Nothing but an exact repeat of the entries below should appear in your answer.
#####
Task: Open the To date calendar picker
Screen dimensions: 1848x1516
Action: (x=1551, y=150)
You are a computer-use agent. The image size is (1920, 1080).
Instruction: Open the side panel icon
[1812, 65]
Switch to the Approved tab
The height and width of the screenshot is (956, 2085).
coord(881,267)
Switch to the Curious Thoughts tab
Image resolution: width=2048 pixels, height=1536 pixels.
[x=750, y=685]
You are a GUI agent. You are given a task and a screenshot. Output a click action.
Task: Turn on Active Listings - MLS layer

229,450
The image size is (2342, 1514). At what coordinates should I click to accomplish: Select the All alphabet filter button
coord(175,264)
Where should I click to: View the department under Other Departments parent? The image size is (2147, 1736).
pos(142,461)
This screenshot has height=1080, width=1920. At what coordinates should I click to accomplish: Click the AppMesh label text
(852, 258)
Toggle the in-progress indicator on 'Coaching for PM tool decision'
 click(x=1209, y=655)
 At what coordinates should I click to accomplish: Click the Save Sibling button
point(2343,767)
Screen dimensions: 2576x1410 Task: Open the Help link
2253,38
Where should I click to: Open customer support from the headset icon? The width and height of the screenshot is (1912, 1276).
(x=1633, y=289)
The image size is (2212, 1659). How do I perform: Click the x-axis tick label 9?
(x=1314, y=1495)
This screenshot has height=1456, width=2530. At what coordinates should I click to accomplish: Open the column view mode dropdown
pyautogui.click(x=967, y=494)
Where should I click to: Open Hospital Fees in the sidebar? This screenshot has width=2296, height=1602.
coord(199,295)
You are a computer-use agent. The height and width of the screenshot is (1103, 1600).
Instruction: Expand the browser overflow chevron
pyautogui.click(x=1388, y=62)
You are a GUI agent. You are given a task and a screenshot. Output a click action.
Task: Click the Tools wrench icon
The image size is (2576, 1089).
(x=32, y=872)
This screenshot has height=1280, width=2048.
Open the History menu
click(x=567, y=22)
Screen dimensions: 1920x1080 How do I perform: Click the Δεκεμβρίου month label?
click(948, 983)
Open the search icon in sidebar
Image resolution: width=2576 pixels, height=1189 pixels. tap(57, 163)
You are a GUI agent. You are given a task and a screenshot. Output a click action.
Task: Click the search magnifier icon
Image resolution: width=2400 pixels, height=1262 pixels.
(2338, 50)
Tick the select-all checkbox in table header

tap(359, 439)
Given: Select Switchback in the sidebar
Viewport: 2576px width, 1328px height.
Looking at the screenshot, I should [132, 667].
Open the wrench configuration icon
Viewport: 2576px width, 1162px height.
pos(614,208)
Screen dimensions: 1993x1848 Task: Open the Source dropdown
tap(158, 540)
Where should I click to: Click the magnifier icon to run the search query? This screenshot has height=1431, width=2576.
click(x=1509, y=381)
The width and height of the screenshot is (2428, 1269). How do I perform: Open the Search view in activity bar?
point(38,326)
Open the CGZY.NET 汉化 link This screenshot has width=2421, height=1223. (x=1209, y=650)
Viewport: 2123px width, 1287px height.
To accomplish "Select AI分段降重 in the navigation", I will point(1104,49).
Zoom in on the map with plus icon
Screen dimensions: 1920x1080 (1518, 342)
#####
=== EXERCISE OUTPUT ===
Task: Open the To date calendar picker
Screen dimensions: 1848x1516
Action: (x=1551, y=150)
You are a computer-use agent. The image size is (1920, 1080).
Instruction: Open the side panel icon
[1812, 65]
Switch to the Approved tab
The height and width of the screenshot is (956, 2085).
coord(881,267)
Switch to the Curious Thoughts tab
Image resolution: width=2048 pixels, height=1536 pixels.
[x=750, y=685]
You are a GUI agent. You are given a task and a screenshot. Output a click action.
Task: Turn on Active Listings - MLS layer

229,450
The image size is (2342, 1514). At what coordinates should I click to accomplish: Select the All alphabet filter button
coord(175,264)
Where should I click to: View the department under Other Departments parent? The image size is (2147, 1736).
pos(142,461)
This screenshot has height=1080, width=1920. At what coordinates should I click to accomplish: Click the AppMesh label text
(852, 258)
Toggle the in-progress indicator on 'Coaching for PM tool decision'
 click(x=1209, y=655)
 At what coordinates should I click to accomplish: Click the Save Sibling button
point(2343,767)
Screen dimensions: 2576x1410 Task: Open the Help link
2253,38
Where should I click to: Open customer support from the headset icon? The width and height of the screenshot is (1912, 1276).
(x=1633, y=289)
The image size is (2212, 1659). How do I perform: Click the x-axis tick label 9?
(x=1314, y=1495)
This screenshot has height=1456, width=2530. At what coordinates should I click to accomplish: Open the column view mode dropdown
pyautogui.click(x=967, y=494)
Where should I click to: Open Hospital Fees in the sidebar? This screenshot has width=2296, height=1602.
coord(199,295)
You are a computer-use agent. The height and width of the screenshot is (1103, 1600).
Instruction: Expand the browser overflow chevron
pyautogui.click(x=1388, y=62)
You are a GUI agent. You are given a task and a screenshot. Output a click action.
Task: Click the Tools wrench icon
The image size is (2576, 1089).
(x=32, y=872)
This screenshot has height=1280, width=2048.
Open the History menu
click(x=567, y=22)
Screen dimensions: 1920x1080 How do I perform: Click the Δεκεμβρίου month label?
click(948, 983)
Open the search icon in sidebar
Image resolution: width=2576 pixels, height=1189 pixels. tap(57, 163)
You are a GUI agent. You are given a task and a screenshot. Output a click action.
Task: Click the search magnifier icon
Image resolution: width=2400 pixels, height=1262 pixels.
(2338, 50)
Tick the select-all checkbox in table header

tap(359, 439)
Given: Select Switchback in the sidebar
Viewport: 2576px width, 1328px height.
Looking at the screenshot, I should [132, 667].
Open the wrench configuration icon
Viewport: 2576px width, 1162px height.
pos(614,208)
Screen dimensions: 1993x1848 Task: Open the Source dropdown
tap(158, 540)
Where should I click to: Click the magnifier icon to run the search query? This screenshot has height=1431, width=2576.
click(x=1509, y=381)
The width and height of the screenshot is (2428, 1269). How do I perform: Open the Search view in activity bar?
point(38,326)
Open the CGZY.NET 汉化 link This screenshot has width=2421, height=1223. (x=1209, y=650)
Viewport: 2123px width, 1287px height.
To accomplish "Select AI分段降重 in the navigation", I will point(1104,49).
Zoom in on the map with plus icon
Screen dimensions: 1920x1080 (1518, 342)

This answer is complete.